Rows from a screen grounding dataset:

☆ ☆ ☆

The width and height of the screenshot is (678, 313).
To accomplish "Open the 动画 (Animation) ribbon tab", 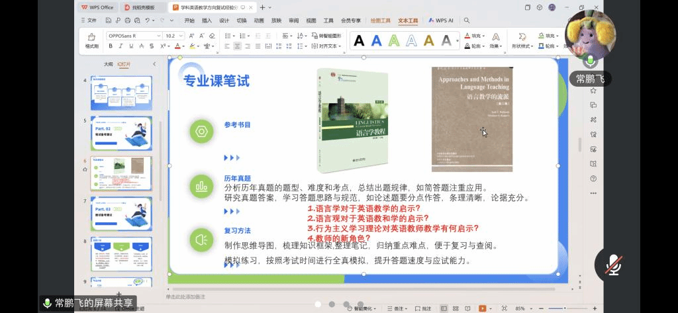I will coord(258,21).
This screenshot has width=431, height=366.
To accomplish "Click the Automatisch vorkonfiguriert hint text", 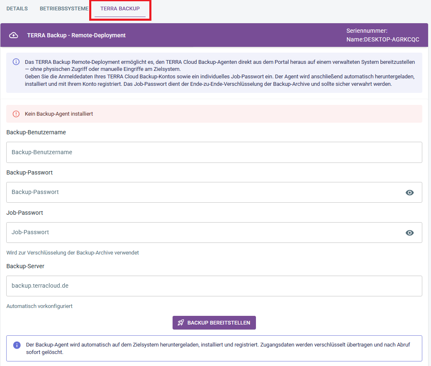I will click(x=39, y=306).
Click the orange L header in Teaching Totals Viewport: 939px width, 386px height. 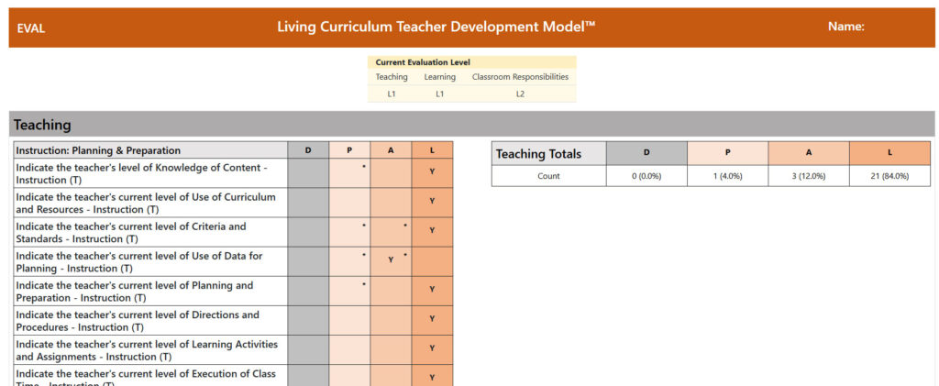(x=889, y=153)
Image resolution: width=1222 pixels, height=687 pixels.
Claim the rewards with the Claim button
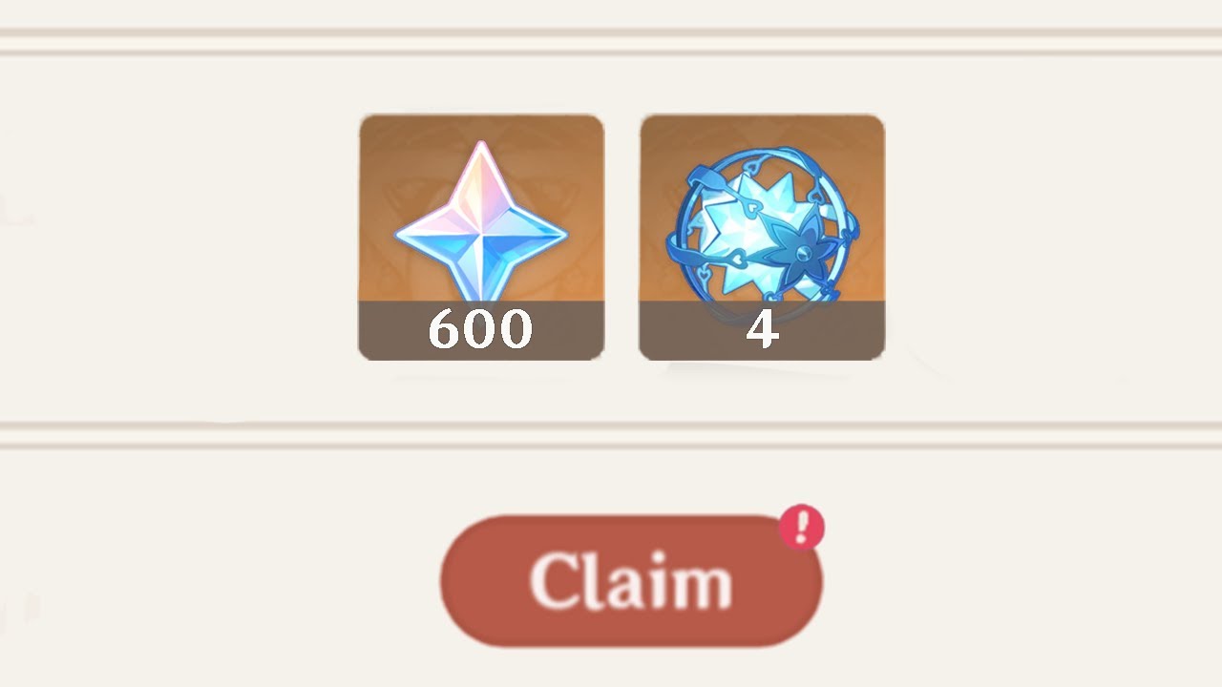pos(631,581)

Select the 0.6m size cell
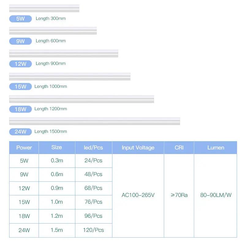click(57, 174)
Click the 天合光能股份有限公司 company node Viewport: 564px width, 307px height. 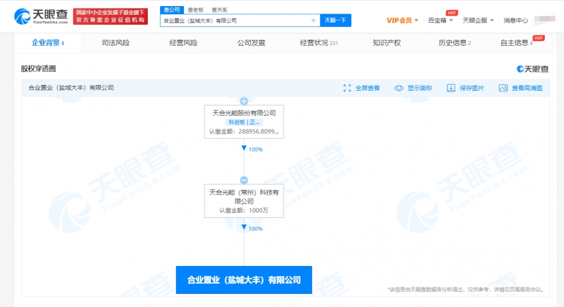click(x=244, y=121)
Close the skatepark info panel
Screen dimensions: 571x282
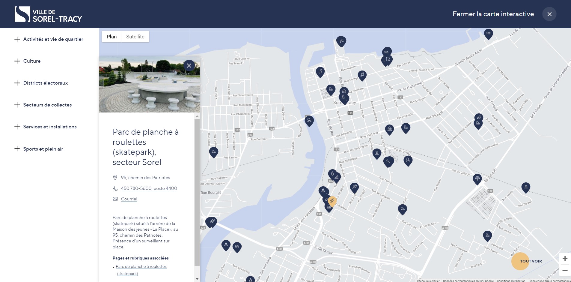point(189,65)
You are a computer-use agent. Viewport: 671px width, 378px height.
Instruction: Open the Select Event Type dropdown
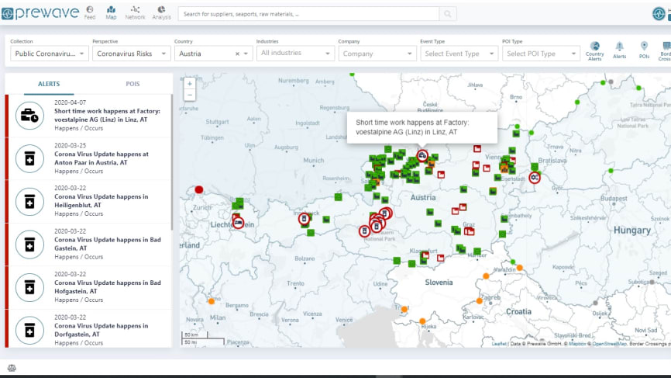[459, 54]
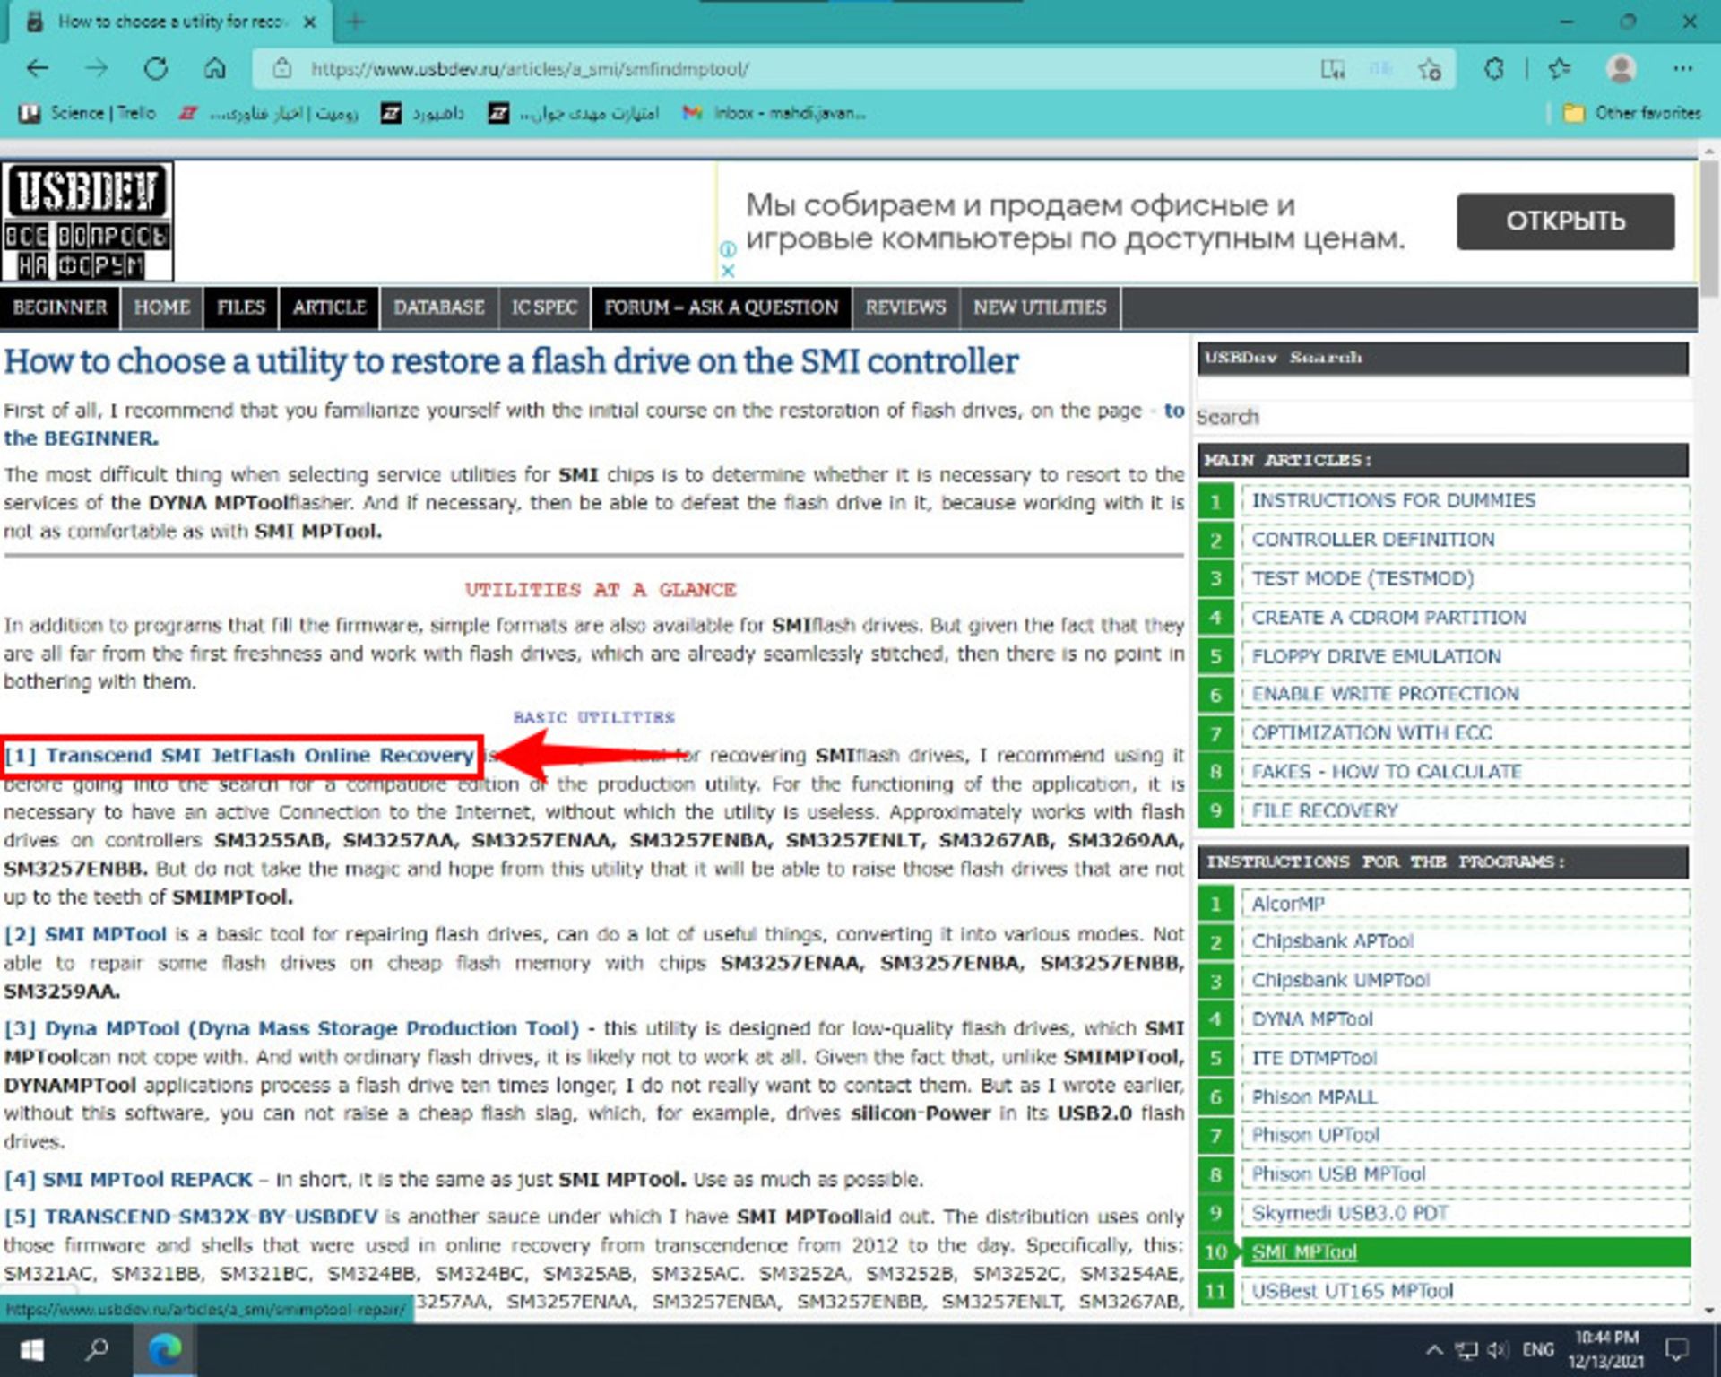
Task: Click the ОТКРЫТЬ ad button
Action: pyautogui.click(x=1564, y=221)

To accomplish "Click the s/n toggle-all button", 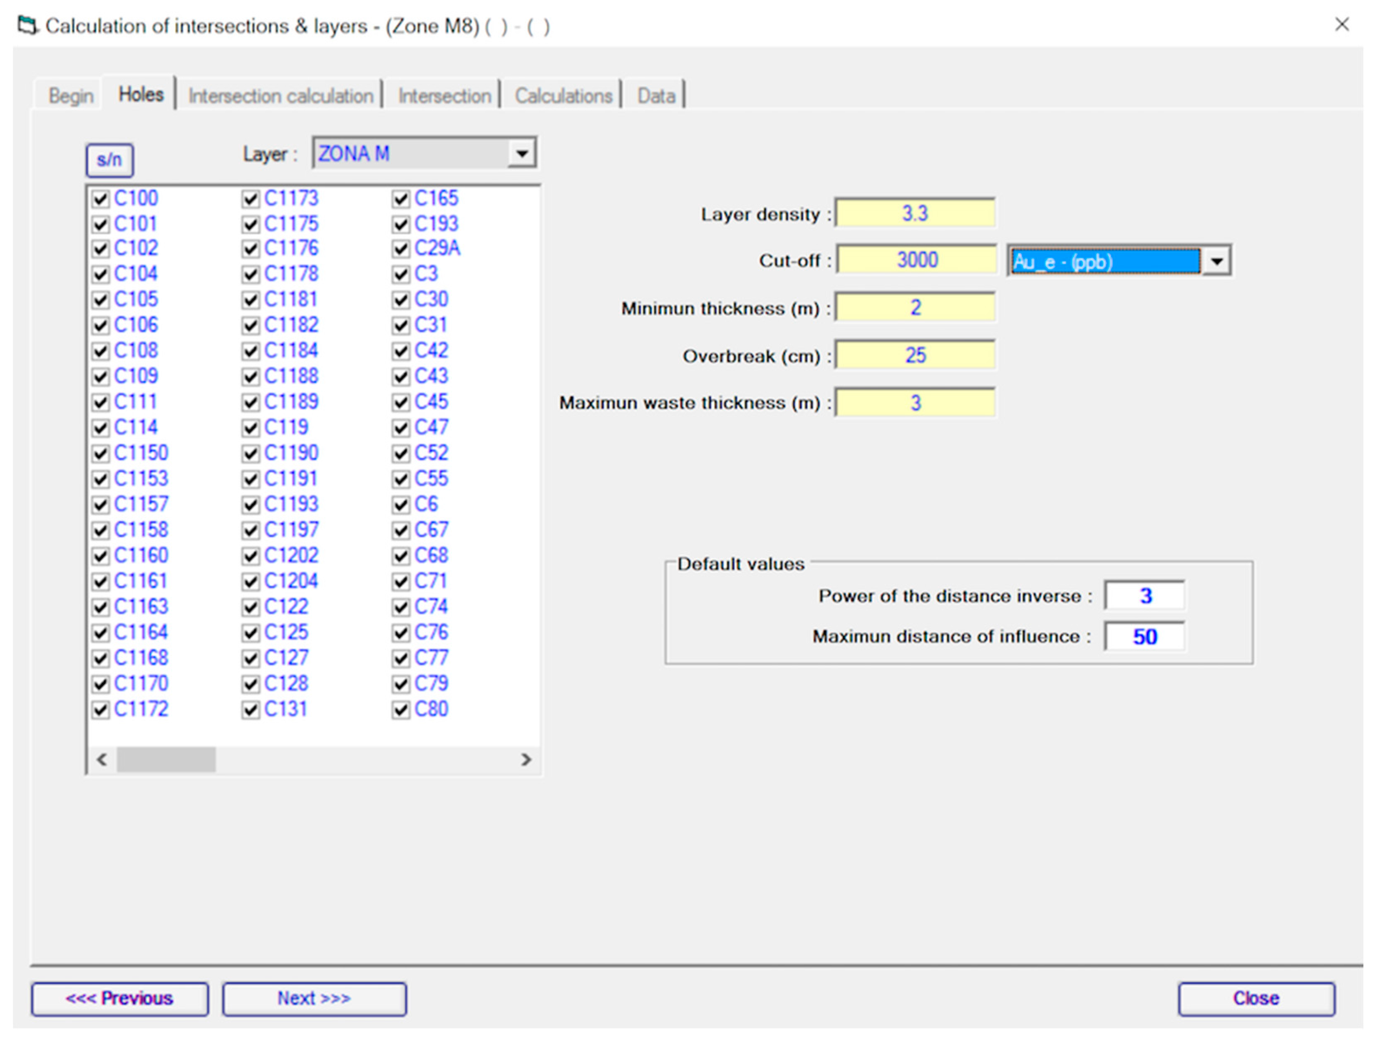I will point(109,160).
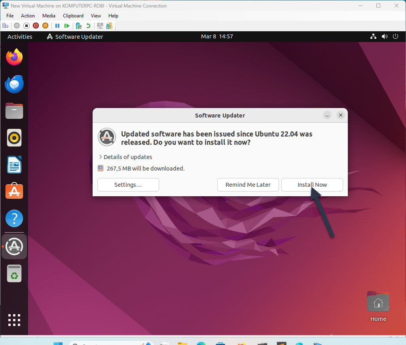Take a checkpoint of the virtual machine

(78, 25)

☆ ☆ ☆

EXERCISE DIRECTIONS:
Pick out each line in the entries above that contains the string "Select", and copy those lines.

TASK ANSWER:
Select the 0.6m size cell
Instruction: Open the Select Event Type dropdown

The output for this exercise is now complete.